---------- Material provided

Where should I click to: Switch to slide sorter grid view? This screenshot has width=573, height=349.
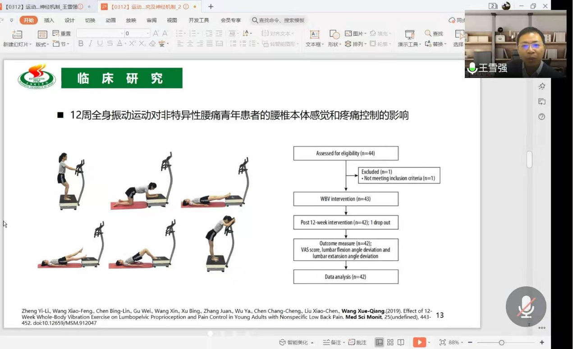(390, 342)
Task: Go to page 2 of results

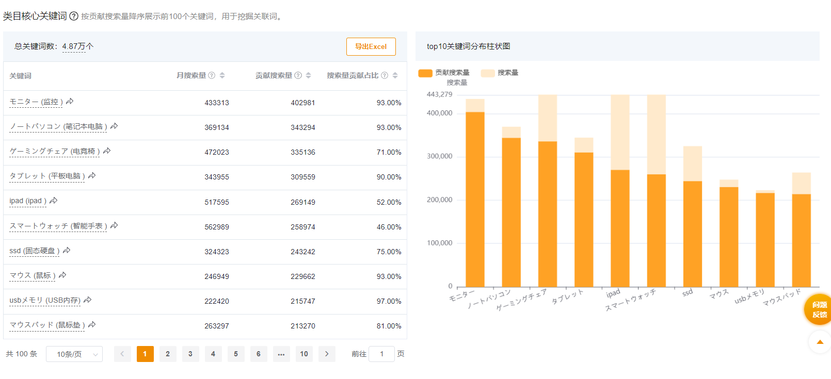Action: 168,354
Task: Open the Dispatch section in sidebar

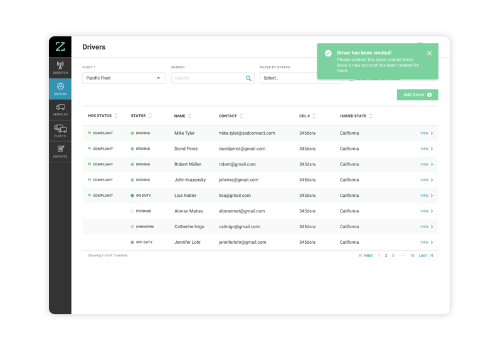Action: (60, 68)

--------------------
---------- Material provided

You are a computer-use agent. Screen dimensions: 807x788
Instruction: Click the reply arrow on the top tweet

--------------------

Give only the number of lines in the records that contain the string "Task", matching case exactly.

2